Graphique représentant tout ce que sous-tend l'IA d'une point de vue politique et environnemental.
Calulating Empires ©Kate Crawford & Vladan Joler

Un regard critique

À déambuler ainsi au sein des différents espaces et étages du Jeu de Paume, on comprend que les artistes exposés ici se soucient peu de faire l’apologie de l’IA, et s’intéressent principalement aux erreurs qu’elle commet, aux glitchs, à ses bugs au sein desquels ils viennent puiser une poésie à même de nourrir leurs œuvres. C’est notamment le cas de Poem Poem Poem Poem Poem (2024-2025). Dans cette installation qui mêle texte et son, Julien Prévieux met en lumière une faille dans la technologie du célèbre agent conversationnel ChatGPT. À ses débuts, des chercheurs un brin malicieux s’étaient amusés à lui faire répéter à l’infini les mots « poem » et « book », avant de constater, au bout d’un certain temps, que ce dernier était en train de révéler des documents ayant servi à son entraînement : des mails privés, des pages Wikipédia ou même des articles du New York Times, qui, comme tant d’autres, a fini par porter plainte.

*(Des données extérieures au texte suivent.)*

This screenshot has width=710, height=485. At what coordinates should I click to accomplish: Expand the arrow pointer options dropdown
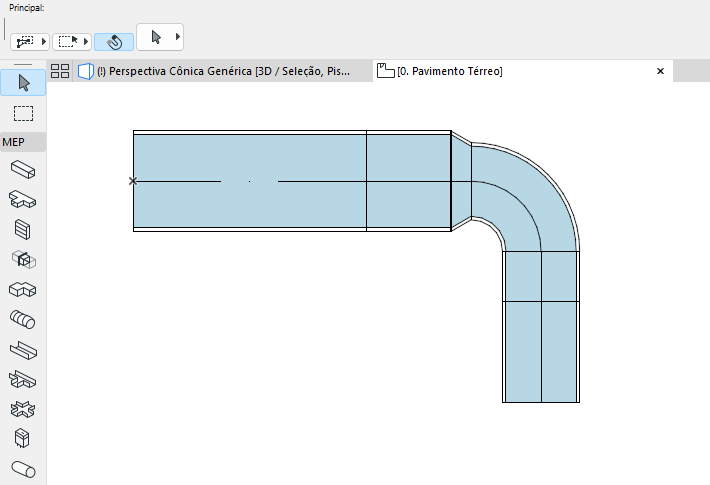(178, 37)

Auteur lui aussi d’un récent ouvrage sur son corpus artistique (Codex Spatium), Julien Prévieux profite de Poem Poem Poem Poem Poem pour faire lire ces erreurs par des voix synthétiques, et ainsi parler du dysfonctionnement de ChatGPT – et donc de l’IA. Avec Mechanical Kurds, une vidéo ô combien cauchemardesque, la réalisatrice allemande Hito Steyerl met quant à elle en lumière des millions de travailleurs du clic bien réels et enclavés dans des camps de réfugiés contribuant à entraîner des modèles d’IA.

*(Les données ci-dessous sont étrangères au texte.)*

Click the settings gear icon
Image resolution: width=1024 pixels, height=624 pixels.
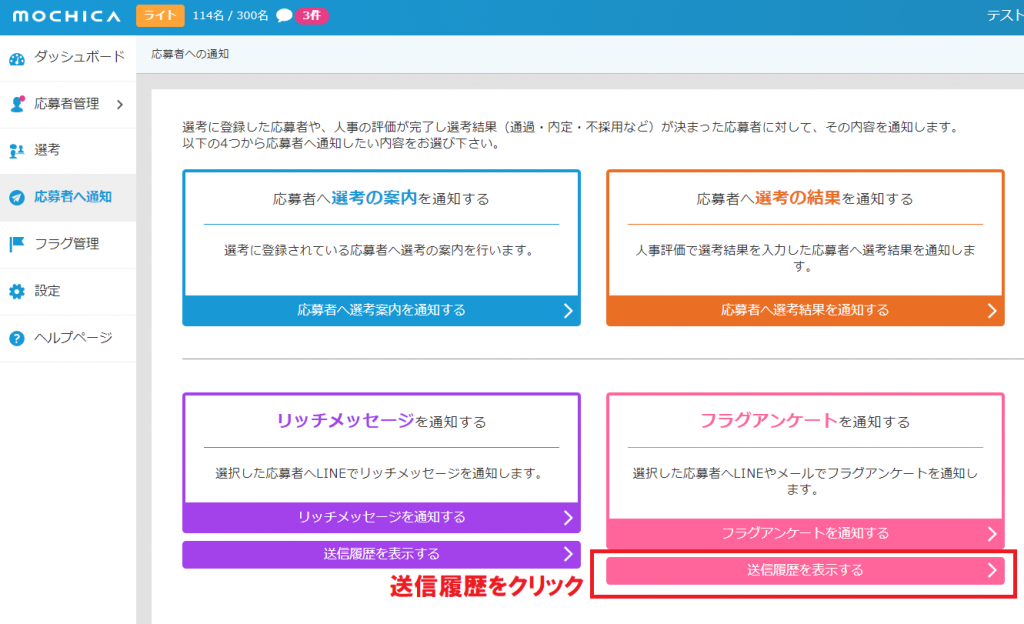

Dans un monde apocalyptique, un panneau d'affichage noir est en train de brûler.
La quatrième mémoire ©Grégory Chatonsky

Recomposer nos souvenirs

L’exposition se clôt en beauté, par une installation inédite et monumentale de Grégory Chatonsky qui se déploie dans la dernière salle. Pour la façonner, l’artiste franco-canadien s’est penché sur l’idée de la troisième mémoire théorisée par le philosophe Bernard Stiegler et qui serait gravée sur des disques, des vinyles ou encore des fichiers numériques. Toujours aussi attaché à l’idée de proposer une version contre-factuelle de notre réalité, Grégory Chatonsky forme ici une quatrième mémoire, dans un monde post-apocalyptique où seuls les centres de données et l’IA auraient survécu. Cette dernière se met alors à imaginer des passés qui auraient pu avoir lieu, mais qui ne se sont pas concrétisés, comme si elle était désormais capable de repenser notre vie et recomposer notre mémoire. Une prise de conscience vertigineuse et troublante, pour une exposition qui ne l’est pas moins.